Bubble or not, check out these WTFs

February 19th, 2011 | View Comments

So people are talking bubble and it seems it is not without reason : VC deals are coming across with an increasing frequency, the kind which make one think -

somebody’s gonna get a hurt real bad 
– Russell Peters, http://www.youtube.com/watch?v=xzKHQX59Wso

So I’ve decided to start making a list of those companies, would be interesting to look back and know how it fairs a couple of years down the line. To start with, here we go with people putting photos online and needing boat loads of money in the process.

These two are pretty similar

http://instagr.am/ – USD 7.5 million in funding.

http://picplz.com/ – USD 5 million in funding.

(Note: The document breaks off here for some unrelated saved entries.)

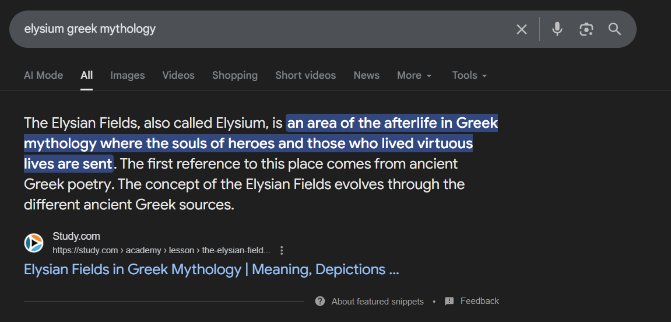Switch to the Images tab
The image size is (671, 322).
(128, 75)
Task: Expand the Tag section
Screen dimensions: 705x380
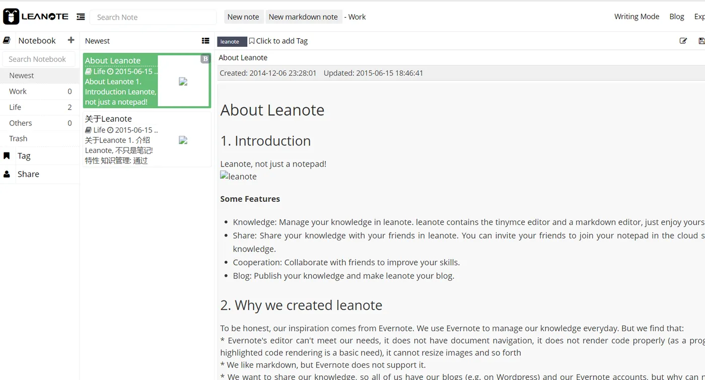Action: pyautogui.click(x=24, y=156)
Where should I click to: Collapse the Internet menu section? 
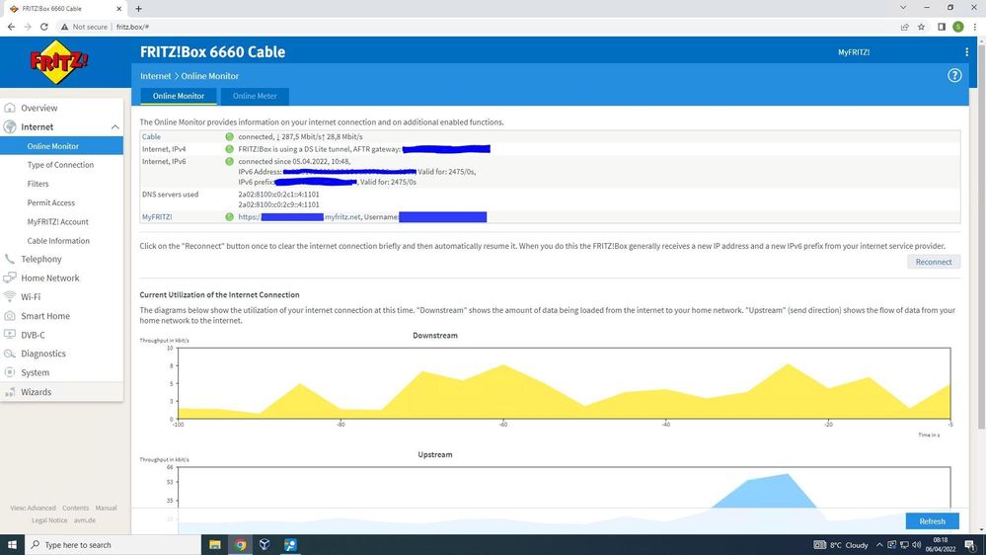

both of them are photo sharing apps. the big USP seems to be, they allow you to apply a filter to your photo before you upload it to facebook, flickr etc. Huge. Totally worth it. Isn’t it. If I had dollars, this is where I’d bet my money on. No brainer.

http://www.cooliris.com/ – USD 28 million in funding. They make a pretty slide show visualization. They also have a live group photo sharing yada yada web service. And yes you’re reading that right.. 28 million moneys.

http://1000memories.com/ – USD 2.5 million in funding. This almost made me spit out my coffee. This is a service to host free obituaries. Whoa! Didn’t you just think why you didn’t think of this awesome idea before. Yeah.. me neither. They are somehow supposed to not only make money for themselves, but to multiply and return that 2.5 million to the investors too.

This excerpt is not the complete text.